Light and commercial vehicle market adopting a cautious ‘wait and see’ attitude to new purchases
While the Reserve Bank remains confident that the economy is unlikely to fall into a recession, the possibility that South Africa could slide into a recession if a second quarter of negative economic activity is recorded, will impact on the sales of light and commercial vehicles alike, says Standard Bank.
The increasing pressure on the automotive sector has been particularly felt in the sales of new vehicles, says Steven Barker, Head of Secured Lending at Standard Bank. This has been apparent in the slowdown of credit growth within households, to its lowest level since November 2012 when it stood at a high of 10.4%. In April this dropped to only 4.6%.
Commercial vehicle sales are also under pressure across all categories. Fleets are getting older as replacement cycles are lengthened, and this has resulted in rapidly increased vehicle maintenance costs. Fierce competition for loads between transport operators is also leading to reduced profit margins, placing further stress on the sector.
When considering that fuel costs have increased considerably and continue to fluctuate, insurance premiums are up, and wear and tear increases as vehicles exceed their replacement cycles, and their values depreciate, the pressures within the commercial sector become obvious.”
“It was therefore no surprise that recent sales figures revealed that during May, domestic sales of new light commercial vehicles, bakkies and minibuses continued to decline year on year by 5.1% to 13866 units, although in comparison to April of the same year, we have seen a marginal increase in the number of units sold. Sales of medium commercial vehicles, at 752 units continued to dropped 14.4% year on year whilst new heavy trucks and bus sales increased by 4.3% to 1785 units.
“Vehicle Exports continue to show a sharp decline year on year at 40.5% with a total of 15613 units, some 10000 less units than May 2013. Expectations of increased exports rest heavily on an improved production in the second quarter and an introduction of another vehicle for the export market” Barker says.
With inflation creeping past the 6% ‘comfort level’ set by the Reserve Bank, many potential car and commercial vehicle buyers could also be delaying purchasing decisions, says Mr Barker.
“There was a welcome respite last month when the Reserve Bank decided not to increase the base prime interest rate-despite many predictions to the contrary.”
It can be expected, however, that rates are on their way up. More cautious vehicle buyers will consider this and the impact it could have on mortgages and other financial commitments. On the other hand, many buyers will stay in the market and either ‘buy down’ or look to acquire a pre-owned vehicle in the belief that buying now could pre-empt further increases later in 2014 and early in 2015.”

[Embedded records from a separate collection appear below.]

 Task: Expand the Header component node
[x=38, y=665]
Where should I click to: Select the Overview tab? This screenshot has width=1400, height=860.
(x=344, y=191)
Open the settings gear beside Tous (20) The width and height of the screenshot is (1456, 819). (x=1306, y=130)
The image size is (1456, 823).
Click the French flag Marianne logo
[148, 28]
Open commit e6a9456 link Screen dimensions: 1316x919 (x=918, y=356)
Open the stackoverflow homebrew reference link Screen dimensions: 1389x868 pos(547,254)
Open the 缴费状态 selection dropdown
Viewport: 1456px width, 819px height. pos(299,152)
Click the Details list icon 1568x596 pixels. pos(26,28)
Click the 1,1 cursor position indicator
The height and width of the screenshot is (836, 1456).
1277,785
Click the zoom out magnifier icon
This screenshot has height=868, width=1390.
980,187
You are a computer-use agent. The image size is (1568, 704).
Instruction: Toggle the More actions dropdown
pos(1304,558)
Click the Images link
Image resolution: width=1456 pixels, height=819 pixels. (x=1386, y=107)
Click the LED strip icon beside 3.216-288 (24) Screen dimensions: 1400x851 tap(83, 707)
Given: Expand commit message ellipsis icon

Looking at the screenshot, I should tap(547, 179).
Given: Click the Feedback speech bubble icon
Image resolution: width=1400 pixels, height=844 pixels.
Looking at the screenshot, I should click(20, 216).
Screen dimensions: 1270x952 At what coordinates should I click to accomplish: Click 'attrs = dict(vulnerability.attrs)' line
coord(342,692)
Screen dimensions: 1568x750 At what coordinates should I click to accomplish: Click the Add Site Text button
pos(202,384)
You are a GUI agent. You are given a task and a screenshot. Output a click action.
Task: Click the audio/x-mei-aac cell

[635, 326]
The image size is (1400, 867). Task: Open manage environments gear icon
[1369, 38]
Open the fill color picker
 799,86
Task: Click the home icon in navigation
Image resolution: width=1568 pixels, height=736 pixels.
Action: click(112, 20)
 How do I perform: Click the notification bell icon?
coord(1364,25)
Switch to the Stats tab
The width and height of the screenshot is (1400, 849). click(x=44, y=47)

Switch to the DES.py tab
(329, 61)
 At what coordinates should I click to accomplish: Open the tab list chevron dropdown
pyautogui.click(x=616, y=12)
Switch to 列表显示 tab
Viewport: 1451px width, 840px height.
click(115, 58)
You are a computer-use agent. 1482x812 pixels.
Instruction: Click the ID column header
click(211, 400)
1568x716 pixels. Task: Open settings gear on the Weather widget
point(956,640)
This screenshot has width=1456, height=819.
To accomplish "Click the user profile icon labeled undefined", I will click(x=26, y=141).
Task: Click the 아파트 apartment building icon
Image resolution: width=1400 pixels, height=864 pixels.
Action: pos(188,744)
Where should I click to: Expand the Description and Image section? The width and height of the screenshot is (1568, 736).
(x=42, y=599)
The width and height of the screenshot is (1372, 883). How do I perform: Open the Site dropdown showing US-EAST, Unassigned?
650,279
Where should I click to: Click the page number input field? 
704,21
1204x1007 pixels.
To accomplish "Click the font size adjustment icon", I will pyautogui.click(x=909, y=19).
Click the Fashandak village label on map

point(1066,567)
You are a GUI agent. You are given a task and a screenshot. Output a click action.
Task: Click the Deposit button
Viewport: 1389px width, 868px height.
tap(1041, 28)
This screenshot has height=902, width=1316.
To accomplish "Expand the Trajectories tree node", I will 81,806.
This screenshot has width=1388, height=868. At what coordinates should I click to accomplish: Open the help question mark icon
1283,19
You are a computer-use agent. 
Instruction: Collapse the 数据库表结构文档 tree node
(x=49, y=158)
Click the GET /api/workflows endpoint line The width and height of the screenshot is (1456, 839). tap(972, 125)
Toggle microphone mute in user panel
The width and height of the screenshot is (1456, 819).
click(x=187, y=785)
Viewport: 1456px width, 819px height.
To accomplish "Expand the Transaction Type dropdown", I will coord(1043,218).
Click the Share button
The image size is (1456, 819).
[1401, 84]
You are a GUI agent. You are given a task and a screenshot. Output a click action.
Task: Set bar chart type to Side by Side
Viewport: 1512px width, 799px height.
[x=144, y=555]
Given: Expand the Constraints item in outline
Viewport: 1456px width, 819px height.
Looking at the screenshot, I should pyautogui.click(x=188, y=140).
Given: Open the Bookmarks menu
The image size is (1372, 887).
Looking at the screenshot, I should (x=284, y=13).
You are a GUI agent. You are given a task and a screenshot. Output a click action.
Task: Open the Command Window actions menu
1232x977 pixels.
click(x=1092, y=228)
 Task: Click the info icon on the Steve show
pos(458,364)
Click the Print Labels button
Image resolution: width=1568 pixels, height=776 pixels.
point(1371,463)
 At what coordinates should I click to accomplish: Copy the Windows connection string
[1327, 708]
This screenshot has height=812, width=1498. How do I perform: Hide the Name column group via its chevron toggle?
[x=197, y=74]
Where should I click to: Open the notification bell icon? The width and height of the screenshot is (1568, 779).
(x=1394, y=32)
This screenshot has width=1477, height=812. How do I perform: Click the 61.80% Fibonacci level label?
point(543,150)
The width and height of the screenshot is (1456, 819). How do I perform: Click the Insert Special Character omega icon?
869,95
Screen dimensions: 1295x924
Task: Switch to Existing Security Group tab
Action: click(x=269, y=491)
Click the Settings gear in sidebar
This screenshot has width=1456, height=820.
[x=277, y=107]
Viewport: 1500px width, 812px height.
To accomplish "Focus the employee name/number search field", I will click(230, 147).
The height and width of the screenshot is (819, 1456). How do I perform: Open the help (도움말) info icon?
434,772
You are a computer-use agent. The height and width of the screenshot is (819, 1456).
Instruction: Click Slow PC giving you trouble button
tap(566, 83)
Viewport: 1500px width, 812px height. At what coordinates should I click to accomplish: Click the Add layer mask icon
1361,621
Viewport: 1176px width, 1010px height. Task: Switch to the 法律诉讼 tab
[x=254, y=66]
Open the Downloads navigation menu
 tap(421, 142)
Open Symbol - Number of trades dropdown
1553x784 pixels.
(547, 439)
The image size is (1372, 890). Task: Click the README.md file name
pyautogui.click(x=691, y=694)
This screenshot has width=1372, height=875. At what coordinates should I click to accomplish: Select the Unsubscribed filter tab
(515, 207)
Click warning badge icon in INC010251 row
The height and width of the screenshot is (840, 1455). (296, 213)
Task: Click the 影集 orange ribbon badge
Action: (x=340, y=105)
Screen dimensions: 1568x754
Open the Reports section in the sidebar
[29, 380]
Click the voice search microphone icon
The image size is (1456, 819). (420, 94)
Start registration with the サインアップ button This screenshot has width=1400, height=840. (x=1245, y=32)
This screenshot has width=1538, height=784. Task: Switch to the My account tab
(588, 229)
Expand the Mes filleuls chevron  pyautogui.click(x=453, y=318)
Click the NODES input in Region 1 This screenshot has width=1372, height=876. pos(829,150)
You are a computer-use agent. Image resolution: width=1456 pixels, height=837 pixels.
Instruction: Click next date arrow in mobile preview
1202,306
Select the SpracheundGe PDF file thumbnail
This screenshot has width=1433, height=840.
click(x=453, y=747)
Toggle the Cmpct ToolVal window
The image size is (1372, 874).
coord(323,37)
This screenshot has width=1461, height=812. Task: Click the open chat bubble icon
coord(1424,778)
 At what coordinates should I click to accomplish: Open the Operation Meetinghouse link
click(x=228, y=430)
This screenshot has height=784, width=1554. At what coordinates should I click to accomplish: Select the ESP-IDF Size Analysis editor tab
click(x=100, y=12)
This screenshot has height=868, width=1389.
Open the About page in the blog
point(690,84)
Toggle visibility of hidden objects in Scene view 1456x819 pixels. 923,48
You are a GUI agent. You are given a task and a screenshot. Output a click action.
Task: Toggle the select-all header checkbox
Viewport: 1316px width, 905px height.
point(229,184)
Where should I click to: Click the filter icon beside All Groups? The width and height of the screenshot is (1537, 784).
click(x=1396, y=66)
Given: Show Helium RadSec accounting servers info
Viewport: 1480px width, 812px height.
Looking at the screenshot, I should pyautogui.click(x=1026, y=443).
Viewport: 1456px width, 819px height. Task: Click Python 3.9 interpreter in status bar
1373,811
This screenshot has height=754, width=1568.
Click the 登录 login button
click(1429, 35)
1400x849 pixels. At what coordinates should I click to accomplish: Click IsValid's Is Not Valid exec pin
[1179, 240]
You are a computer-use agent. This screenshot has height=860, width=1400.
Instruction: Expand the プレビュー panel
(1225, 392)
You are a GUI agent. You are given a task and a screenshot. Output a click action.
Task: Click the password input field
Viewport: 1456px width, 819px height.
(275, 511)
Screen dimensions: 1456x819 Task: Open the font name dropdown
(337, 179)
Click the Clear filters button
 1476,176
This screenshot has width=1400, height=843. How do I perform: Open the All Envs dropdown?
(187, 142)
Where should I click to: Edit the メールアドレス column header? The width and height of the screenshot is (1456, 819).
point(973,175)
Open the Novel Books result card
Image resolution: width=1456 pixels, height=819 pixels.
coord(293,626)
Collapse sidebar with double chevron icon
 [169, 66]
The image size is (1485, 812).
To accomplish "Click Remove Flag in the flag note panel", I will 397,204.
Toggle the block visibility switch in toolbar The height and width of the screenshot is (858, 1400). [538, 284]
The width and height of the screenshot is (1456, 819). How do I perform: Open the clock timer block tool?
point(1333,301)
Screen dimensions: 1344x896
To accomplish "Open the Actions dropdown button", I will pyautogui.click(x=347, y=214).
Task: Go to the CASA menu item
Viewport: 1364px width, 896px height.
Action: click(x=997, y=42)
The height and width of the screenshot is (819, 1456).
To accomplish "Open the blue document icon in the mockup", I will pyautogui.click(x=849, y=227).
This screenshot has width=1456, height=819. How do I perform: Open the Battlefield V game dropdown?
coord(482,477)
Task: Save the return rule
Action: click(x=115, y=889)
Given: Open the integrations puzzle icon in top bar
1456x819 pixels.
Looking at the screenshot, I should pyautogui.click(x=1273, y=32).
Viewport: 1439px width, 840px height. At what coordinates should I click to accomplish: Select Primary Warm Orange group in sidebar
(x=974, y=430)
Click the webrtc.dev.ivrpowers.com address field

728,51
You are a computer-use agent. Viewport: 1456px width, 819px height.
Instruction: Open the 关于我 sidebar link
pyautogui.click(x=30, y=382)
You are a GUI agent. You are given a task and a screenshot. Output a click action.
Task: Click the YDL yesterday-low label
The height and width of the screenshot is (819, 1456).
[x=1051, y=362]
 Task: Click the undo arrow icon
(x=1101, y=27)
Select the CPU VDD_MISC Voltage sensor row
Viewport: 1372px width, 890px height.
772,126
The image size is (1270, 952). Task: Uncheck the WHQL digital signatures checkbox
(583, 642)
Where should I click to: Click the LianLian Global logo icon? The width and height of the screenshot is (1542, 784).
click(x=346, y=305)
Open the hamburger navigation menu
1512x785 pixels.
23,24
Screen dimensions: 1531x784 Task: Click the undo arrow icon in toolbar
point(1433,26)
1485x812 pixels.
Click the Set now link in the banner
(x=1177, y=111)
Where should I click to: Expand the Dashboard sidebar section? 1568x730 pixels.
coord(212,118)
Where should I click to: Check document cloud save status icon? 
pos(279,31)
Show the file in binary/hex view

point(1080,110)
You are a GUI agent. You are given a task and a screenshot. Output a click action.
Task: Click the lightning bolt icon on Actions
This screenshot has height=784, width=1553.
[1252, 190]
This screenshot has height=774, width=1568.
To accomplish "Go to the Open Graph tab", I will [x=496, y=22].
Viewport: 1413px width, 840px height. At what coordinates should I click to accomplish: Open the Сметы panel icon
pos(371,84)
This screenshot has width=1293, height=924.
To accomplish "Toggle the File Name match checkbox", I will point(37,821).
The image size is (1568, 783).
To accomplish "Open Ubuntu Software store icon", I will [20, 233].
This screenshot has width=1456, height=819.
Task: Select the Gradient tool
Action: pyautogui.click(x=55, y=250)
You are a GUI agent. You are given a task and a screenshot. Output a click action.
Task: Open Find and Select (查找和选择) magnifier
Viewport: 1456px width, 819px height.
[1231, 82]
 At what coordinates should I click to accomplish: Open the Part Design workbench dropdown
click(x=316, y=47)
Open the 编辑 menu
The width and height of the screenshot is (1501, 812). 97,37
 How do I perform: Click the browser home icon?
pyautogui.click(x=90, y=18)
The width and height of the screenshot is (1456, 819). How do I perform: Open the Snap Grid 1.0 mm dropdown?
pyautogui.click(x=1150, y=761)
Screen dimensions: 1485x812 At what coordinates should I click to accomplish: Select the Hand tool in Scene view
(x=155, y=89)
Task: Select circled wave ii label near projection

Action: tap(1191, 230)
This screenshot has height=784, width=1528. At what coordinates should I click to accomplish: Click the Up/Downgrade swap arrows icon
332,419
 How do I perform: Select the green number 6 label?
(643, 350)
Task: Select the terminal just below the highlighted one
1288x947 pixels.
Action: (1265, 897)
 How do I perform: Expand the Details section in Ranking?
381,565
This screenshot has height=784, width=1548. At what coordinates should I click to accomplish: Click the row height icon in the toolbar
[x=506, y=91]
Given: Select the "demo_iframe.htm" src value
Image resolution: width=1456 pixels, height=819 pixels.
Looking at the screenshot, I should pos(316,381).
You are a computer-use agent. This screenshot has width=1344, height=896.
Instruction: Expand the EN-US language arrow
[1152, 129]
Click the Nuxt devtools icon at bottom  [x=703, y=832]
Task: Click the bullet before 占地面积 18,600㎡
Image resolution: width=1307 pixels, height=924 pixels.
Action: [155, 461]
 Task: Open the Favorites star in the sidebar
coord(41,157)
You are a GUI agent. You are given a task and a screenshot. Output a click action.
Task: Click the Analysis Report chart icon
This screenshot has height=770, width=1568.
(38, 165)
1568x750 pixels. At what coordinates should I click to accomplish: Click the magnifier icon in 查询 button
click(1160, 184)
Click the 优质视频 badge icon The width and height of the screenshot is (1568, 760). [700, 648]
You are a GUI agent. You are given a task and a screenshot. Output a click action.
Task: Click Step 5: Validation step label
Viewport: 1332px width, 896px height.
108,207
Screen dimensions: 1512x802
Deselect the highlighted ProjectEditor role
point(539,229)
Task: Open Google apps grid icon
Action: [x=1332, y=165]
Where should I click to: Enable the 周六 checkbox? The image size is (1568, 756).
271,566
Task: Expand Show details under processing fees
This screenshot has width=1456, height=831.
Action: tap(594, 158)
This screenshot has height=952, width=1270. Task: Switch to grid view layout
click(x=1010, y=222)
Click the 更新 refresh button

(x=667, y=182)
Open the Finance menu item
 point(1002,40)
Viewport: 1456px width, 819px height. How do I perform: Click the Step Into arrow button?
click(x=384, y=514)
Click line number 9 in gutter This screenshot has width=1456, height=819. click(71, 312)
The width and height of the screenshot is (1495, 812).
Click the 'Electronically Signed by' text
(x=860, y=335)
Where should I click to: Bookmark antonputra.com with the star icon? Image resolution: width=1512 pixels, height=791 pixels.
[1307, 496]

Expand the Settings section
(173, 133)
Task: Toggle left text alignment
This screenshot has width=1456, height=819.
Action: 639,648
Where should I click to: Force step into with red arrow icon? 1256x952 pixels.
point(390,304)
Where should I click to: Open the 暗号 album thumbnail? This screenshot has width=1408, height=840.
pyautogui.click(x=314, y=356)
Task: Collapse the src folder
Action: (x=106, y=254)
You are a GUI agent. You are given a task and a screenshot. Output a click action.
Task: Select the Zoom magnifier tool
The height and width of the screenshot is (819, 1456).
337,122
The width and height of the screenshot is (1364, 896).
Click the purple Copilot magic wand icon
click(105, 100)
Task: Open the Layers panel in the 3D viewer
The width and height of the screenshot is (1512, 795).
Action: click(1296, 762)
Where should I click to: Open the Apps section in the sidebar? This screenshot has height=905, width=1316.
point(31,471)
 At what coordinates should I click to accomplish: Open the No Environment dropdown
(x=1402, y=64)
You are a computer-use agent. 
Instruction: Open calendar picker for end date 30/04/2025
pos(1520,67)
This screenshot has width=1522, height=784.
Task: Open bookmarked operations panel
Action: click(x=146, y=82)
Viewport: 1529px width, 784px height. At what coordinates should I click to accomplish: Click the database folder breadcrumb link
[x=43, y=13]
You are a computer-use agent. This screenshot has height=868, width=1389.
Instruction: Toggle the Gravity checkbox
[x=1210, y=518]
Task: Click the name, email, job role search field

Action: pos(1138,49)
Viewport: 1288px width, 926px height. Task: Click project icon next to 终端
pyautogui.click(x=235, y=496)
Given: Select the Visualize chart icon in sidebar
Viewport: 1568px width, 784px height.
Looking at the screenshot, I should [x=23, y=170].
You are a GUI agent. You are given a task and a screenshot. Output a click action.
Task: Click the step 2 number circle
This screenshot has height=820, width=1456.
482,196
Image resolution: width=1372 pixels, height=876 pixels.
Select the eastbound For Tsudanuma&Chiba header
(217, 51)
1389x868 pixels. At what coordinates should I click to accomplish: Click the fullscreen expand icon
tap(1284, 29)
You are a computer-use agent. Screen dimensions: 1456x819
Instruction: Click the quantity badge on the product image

“A bright spot in an otherwise subdued outlook for the remainder of the year is that exports of the new Mercedes-Benz C-Class are expected to begin in July. This could see volumes of exports increasing and a recovery in export sales in the second half of 2014.”
Although various authoritative sources within the industry expect either a decline (Naamsa 3, 5%) in new car sales, there is consensus that the second-hand car market will show significant growth in the personal market.
“The value of sales in this arena will be bolstered by the number of low mileage vehicles that come on the market with portions of service and maintenance contracts intact. This sector will be made more attractive by expected subdued economic growth. Further price increases for new vehicles will be above the inflation rate due to pressure on the rand and interest rates.
“Whilst businesses are under strain, we urge business owners to weigh up the increased costs of servicing older fleets plus the increased down-time on your business versus purchasing new vehicles. When your maintenance costs out way the cost of a new vehicle, then the obvious choice of replacing becomes financially sound”
“Many will regard the purchase of a new vehicle at this stage of the year as a way of staying in the market, and will attempt to stabilise their motoring costs by defining their budgets and holding them at a set level. Mechanisms like balloon payments, no deposits, as well as competition amongst finance houses will undoubtedly assist these decisions.”
“Other buyers will purchase down to stay with their favourite car brand, with the belief that we have weathered recessions before, and that economic downturns are cyclical events. They will rationalise that where there is a downturn there must be an upturn, and that the purchase of a new vehicle should be seen in this light,” says Mr Barker.